• Tasks:
1. List every version number that the Istio workshop page below mentions, along with the software each one belongs to.
2. For each statement, say whether it agrees with the Istio workshop page below. Answer yes or no, and quote the deciding words from the page.
(a) The workshop uses version 1.3 of the Istio tutorial.
(b) The workshop skips the section on routing requests.
(c) Participants compile the source code and build the images themselves.

The workshop is based on this RedHat tutorial for Istio. Java (Spring Boot, Vert.x and Micro profile) + Istio on Kubernetes/OpenShift. A couples of days ago this Istio tutorial has been updated to version 1.3. I didn’t have the time update this page, so we will use the version 1.1.9 of the tutorial for the time being.
We will use the minishift v1.34 to run Istio on OpenShift 3.11. Please follow the instructions how to install Istio on Minishift based on the example above. Furthermore deploy the application like described the section 2. Deploy Microservices. You can use the images that I uploaded to https://quay.io/repository/omeyer/istio-tutorial instead of the building the image locally. The deployments yaml and yaml for the exercises can be found here at my GitHub repo https://github.com/olaf-meyer/openshift-talks. Please clone it, because we will use it in the workshop.
Use this command to setup the demo application
oc apply -f <(istioctl kube-inject -f ../openshift-talks/istio_example_application.yaml) -n tutorial
Hint: You might need to change the path to the yaml files to your environment.
We will skip the section with the routing of requests, because this was part of the first Istio workshop.
In the workshop we are not going to compile change in the source code instead we are going to use example images that I uploaded on quay.io.

• Provided data:

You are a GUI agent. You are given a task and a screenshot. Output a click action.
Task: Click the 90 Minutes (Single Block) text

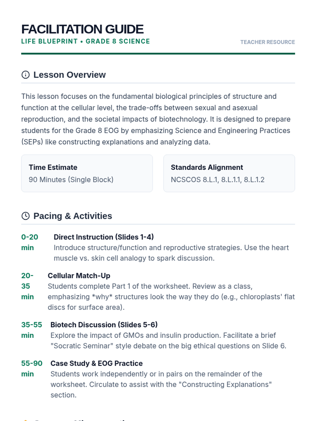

• Full answers:
1.
- 1.3: the Istio tutorial (its recent update)
- 1.1.9: the Istio tutorial (the version used in the workshop)
- v1.34: minishift
- 3.11: OpenShift

2.
(a) No: "we will use the version 1.1.9 of the tutorial for the time being."
(b) Yes: "We will skip the section with the routing of requests"
(c) No: "we are not going to compile change in the source code instead we are going to use example images that I uploaded on quay.io."